Behavioural aspects surrounding medicine purchases from pharmacies in Australia
Objective: This study aimed to produce current data regarding behavioural aspects of non-prescription (over-the-counter) medicine purchases, in light of changes in the pharmaceutical market and increasing provision of professional services in pharmacies.
Methods: Data were collected in 15 community pharmacies in South-East Queensland, Australia, over 540 hours in five days in August, 2006. The method, previously validated, involved documentation of both observational and interview data. Fifteen trained researchers were stationed in a selected pharmacy each to unobtrusively observe all eligible sales of non-prescription medicines, and, where possible, interview the purchasers post-sale. Non-response was supplemented by observational data and recall by the salesperson. The data included details of the purchase and purchasing behaviour, while new questions addressed issues of topical importance, including customers’ privacy concerns. A selection of the analyses is reported here.

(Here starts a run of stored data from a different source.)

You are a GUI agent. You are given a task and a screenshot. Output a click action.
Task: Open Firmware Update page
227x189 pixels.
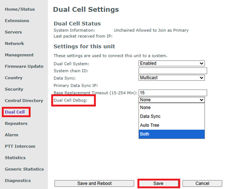(24, 66)
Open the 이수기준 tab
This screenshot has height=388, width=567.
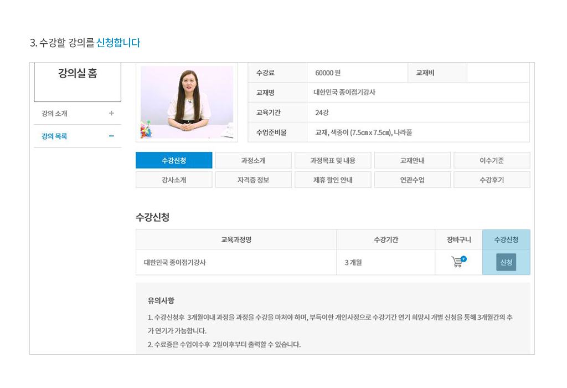(492, 161)
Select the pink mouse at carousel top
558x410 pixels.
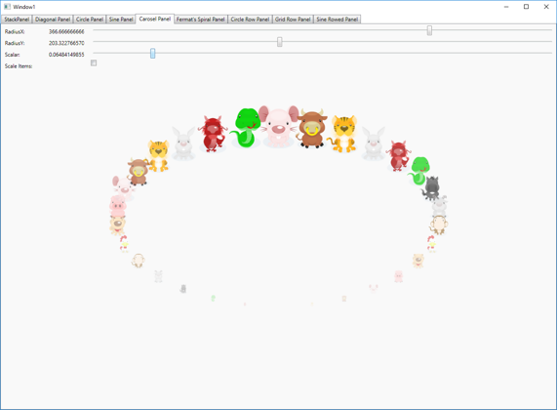279,126
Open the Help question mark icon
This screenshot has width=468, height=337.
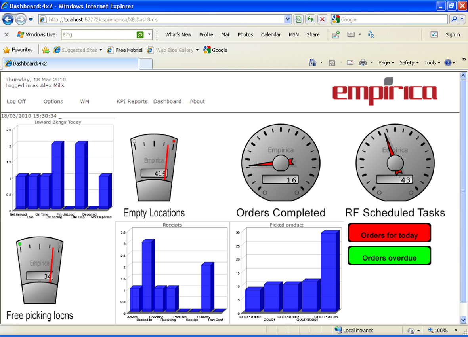[x=448, y=62]
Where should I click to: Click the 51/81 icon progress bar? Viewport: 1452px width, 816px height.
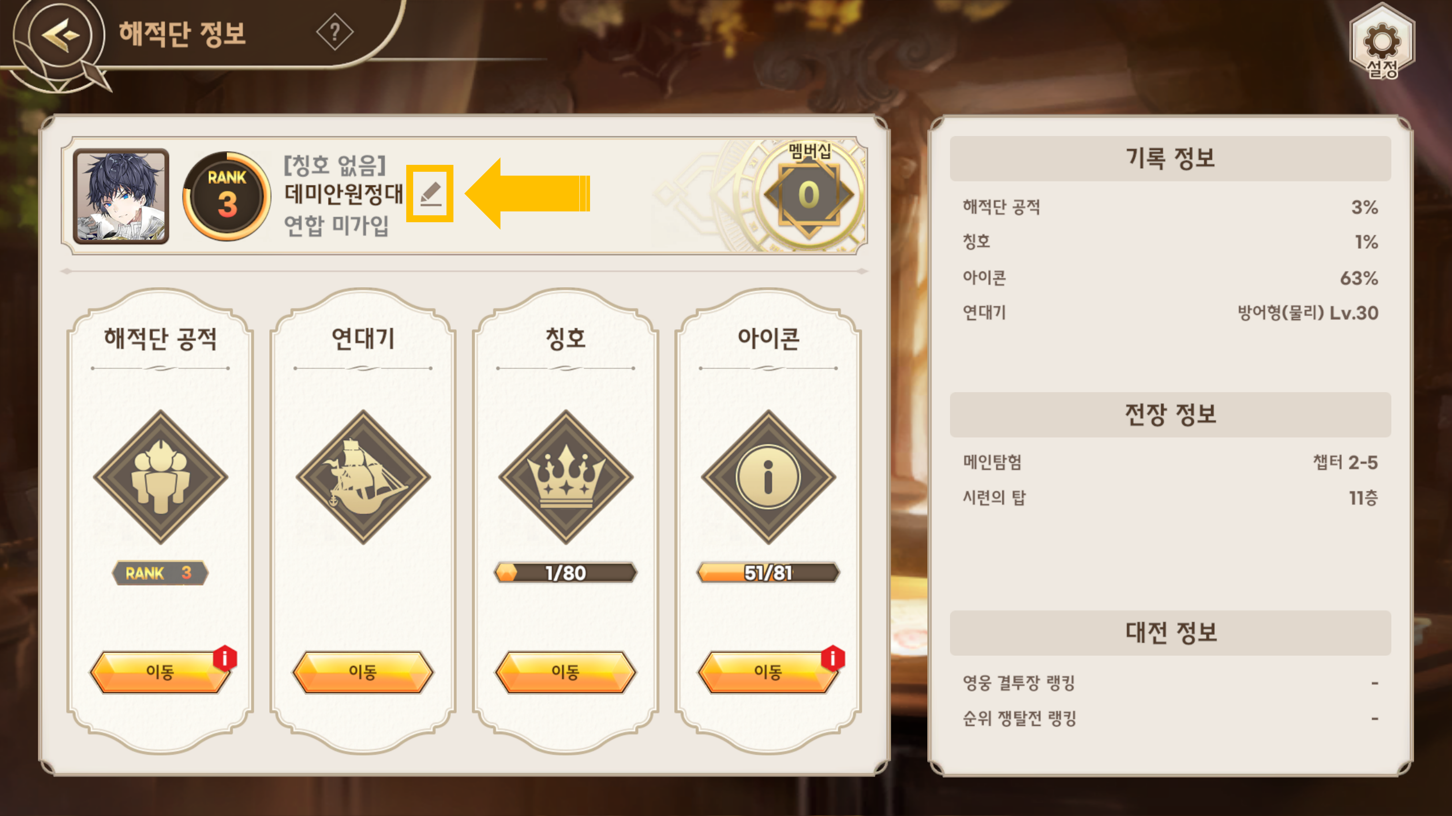(768, 573)
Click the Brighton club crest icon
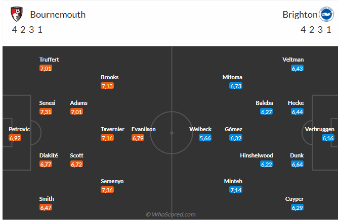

Results: In total, 3470 purchases were documented (135-479 per pharmacy), with customers of 67.5% of purchases (74.7% excluding an outlier pharmacy) participating in the survey. Customers averaged 1.2 non-prescription medicines per transaction. Two-thirds (67.2%) of customers were female, and 38.8% of the customers were aged 31-45 years. Analgesics and respiratory medicines accounted for two-thirds of the sales data (33.4% and 32.4%, respectively). Intended-brand purchases comprised 71% of purchases (2004/2824); in-store substitution then occurred in 8.8% of these cases, mainly following recommendations by pharmacy staff. Medicines intended for self-use comprised 62.9% of purchases (1752/2785). First-time purchases (30.8%, 799/2594) were more commonly influenced by pharmacy staff than by advertising.
Conclusions: This study used validated methods adapted to a changing marketplace, thus providing data that both confirm and add to knowledge surrounding medicine purchases. Despite the dynamics of the non-prescription market, it revealed consistencies with previous research.